African Union must assist Burkina Faso following attacks by armed groups

Dr Mustafa Bothwell Mheta

Gunmen killed at least 132 people in Burkina Faso’s volatile north on June 4 night, the government said.

The United Nations Secretary General Antonio Guterres condemned “the heinous attack” and called on countries to step up the fight against “violent extremism”.

The assailants struck during the night, killing residents of the village of Solhan in Yagha province, which borders Niger.

They also burned houses and the village market, according to a government statement on June 5.

The victims included seven children.

The government spokesperson Ousseni Tamboura said another 40 residents were wounded.

President Roch Marc Christian Kabore called the killings “barbaric” and said the Burkinabe people “must remain united and solid against these obscurantist forces”.

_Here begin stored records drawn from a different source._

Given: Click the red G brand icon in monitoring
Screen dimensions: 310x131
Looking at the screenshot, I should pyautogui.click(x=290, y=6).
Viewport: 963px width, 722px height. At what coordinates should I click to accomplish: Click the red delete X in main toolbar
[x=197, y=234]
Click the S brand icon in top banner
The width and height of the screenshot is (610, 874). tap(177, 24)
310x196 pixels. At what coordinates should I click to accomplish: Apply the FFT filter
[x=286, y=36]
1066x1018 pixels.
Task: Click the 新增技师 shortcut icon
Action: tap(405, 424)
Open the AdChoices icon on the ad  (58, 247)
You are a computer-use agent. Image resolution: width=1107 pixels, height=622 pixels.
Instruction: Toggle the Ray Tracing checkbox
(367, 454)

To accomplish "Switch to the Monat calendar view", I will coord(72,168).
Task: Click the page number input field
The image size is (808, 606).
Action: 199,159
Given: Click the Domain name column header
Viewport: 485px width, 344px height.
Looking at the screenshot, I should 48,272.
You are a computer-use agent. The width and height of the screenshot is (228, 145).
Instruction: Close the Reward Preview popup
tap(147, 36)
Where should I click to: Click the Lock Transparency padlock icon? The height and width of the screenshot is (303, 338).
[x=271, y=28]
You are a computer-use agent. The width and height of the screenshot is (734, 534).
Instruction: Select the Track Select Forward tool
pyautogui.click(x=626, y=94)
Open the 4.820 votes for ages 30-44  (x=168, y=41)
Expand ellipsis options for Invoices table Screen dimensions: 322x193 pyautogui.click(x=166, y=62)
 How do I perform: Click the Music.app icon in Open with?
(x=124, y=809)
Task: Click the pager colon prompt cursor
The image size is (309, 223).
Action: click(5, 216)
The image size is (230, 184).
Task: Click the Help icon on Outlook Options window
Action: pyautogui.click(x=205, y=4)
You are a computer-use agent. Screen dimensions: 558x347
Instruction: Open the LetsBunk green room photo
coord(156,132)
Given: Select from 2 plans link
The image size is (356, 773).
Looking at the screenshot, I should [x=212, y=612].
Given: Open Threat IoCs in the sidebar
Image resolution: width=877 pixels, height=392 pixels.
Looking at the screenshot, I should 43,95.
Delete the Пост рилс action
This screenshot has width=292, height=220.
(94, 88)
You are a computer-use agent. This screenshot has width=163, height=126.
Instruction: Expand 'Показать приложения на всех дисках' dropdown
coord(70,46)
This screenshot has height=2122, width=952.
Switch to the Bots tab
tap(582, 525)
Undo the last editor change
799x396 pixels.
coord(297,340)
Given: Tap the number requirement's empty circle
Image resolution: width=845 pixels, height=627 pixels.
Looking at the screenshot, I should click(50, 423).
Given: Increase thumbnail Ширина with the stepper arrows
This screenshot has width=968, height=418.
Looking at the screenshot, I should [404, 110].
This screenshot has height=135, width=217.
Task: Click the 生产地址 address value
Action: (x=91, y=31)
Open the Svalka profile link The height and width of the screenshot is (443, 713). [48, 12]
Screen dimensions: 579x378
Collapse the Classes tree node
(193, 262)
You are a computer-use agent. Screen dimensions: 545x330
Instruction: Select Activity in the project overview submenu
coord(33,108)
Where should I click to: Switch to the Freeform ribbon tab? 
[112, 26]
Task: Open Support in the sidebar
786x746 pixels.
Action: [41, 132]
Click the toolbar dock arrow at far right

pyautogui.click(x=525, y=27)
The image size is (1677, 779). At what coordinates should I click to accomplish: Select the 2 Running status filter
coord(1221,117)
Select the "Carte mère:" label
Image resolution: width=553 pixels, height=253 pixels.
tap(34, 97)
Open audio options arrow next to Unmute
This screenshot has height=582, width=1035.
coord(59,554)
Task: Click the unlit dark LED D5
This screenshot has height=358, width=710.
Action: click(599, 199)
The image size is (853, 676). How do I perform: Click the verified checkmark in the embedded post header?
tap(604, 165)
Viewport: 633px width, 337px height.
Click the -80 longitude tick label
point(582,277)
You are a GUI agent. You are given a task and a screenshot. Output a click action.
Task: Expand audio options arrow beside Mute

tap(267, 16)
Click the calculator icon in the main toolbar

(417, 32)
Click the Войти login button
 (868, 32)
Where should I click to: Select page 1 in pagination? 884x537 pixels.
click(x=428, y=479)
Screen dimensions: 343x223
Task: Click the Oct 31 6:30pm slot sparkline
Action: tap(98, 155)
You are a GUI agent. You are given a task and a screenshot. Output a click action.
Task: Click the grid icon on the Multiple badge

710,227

No group has claimed responsibility so far.

The assault was the deadliest recorded in years in Burkina Faso.

Since 2015, the West African country has struggled to fight back against increasingly frequent and deadly attacks from groups who say they have links to so-called “al-Qaeda” and more recently to “ISIL/ISIS”.

The groups are sponsored by criminal gangs who are after stealing and smuggling the country’s mineral resources.

The attacks first started in the north near the Mali border, but have since spread to other regions particularly in the east, causing one of the world’s most acute humanitarian crises.

Over one million people in Burkina Faso have been forced to flee their homes because of the long-running conflict.

Armed groups have stepped up attacks on the army and civilians despite the presence of thousands of French troops and other international and regional forces across the Sahel.

The presence of these multinational forces needs to be probed by the African Union (AU) in countries such as Burkina Faso, the DRC, and now Mozambique.

The people of Africa are beginning to realize that there is a nefarious agenda behind such attacks.

Many suspect this is aimed at looting, pillaging, and plundering Africa’s natural resources.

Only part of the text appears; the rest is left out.